Here’ something for you employers to think about. According to Lawyer.com, 41 percent of young adult employees had sex with other employees. That’s a lot of people!
Fortunately, most of those encounters will pass without incident. However, some will undoubtedly result in harassment suits against the employer. Believe me, I know. Our firm has defended a bunch of these cases.
Generally speaking, and employer is not liable for its employees’ sexual conduct. But there is a big exception to that rule. Under Title VII of the Civil Rights Act, an employer can be held liable for sexual conduct that harasses another employee. Unfortunately, the line between consensual conduct and harassment is a fine one that in many cases depends on the sensitivity of the victim.
Harassment types
There are basically two types of sexual harassment:
Quid pro quo. Translated, that means “something for something.” It occurs when a supervisor uses employment to obtain sexual favors from a subordinate. The harassment can be positive – a supervisor promises an employment benefit in exchange for the favor. Or it can be negative – a supervisor threatens an adverse employment action to forcibly obtain that favor.
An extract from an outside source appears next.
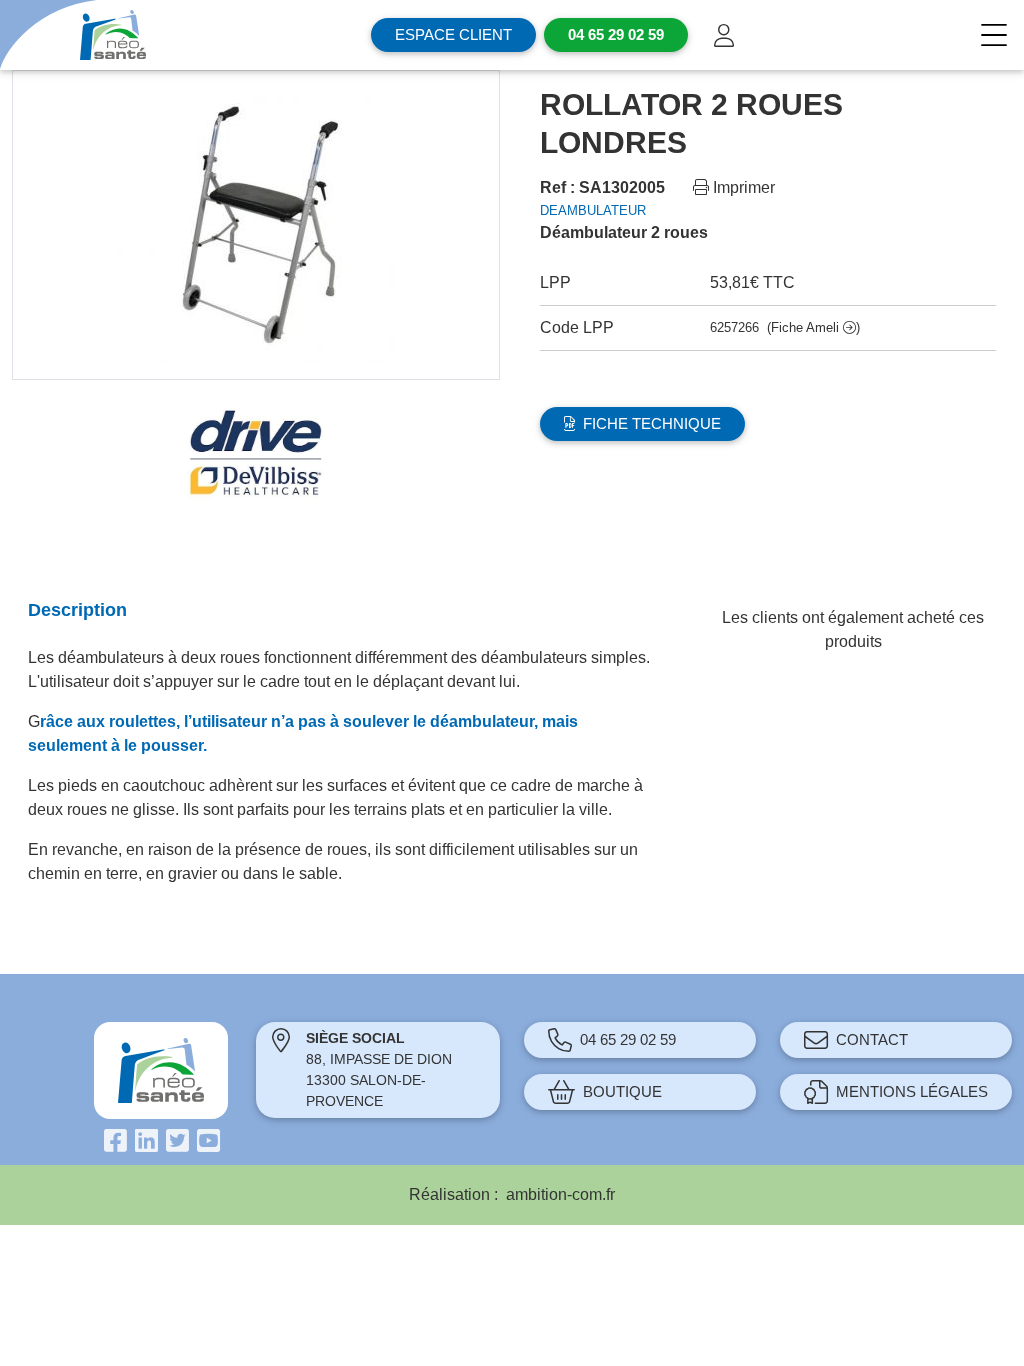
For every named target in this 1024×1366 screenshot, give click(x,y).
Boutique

Hostile environment. Most people refer to it as “harassment in the workplace.” It relates to a pattern of offensive behavior, such as ridicule or disrespect, directed against an employee because of gender. Since this type of harassment is not based on a superior/subordinate status, it applies to supervisors and employees alike. It usually takes the form of unwelcomed sexual comments or suggestive physical contacts.
Liability, defense
An employer’s liability under Title VII is severe, especially with supervisors. A 1998 U.S. Supreme Court opinion holds employers strictly liable for supervisors’ harassing conduct. As a result of that ruling, an employer can be liable for damages even when the employer had knowledge of the conduct. Liability can also be imposed on conscientious employers who had adopted work rules against harassment.
Fortunately, the Supreme Court’s opinion offers employers an affirmative defense against harassment claims. This defense is based on the premise that employers are in the best opposition to eradicate workplace harassment. To escape liability, employers must prove their commitment to the task by showing they took reasonable measures to prevent and resolve harassing acts – an that the victim failed to follow the employer’s procedure to resolve the harassment.
To qualify for this defense, an employer must: (1) establish an effective anti-harassment policy and complaint procedure; (2) ensure that all employees are made aware of the policy and procedure; (3) enforce the policy and procedure with vigor.
Effective policy
An employer’s anti-harassment policy and procedure must be effective. The federal Equal Employment Opportunity Commission recommends that every policy and procedure have these elements;
- A clear explanation of what harassment means, and the type of conduct that would be considered harassment.
- Assurance that employees who file harassment complaints or provide related information will be protected against retaliation.
- A clear explanation of the complaint process and how an employee can access it.
- Assurance that the employer will protect complaint confidentiality to the extent possible.
- Assurance that the process will provide a prompt, thorough, impartial investigation on harassment charges.
- Assurance that the employer will take immediate, appropriate corrective action against any employee found guilty of harassment.
If you want more information, go to www.eeoc.gov/policy/docs/harassment-facts.html. This website will give you good background on sexual harassment and how to effectively deal with it in your workplace.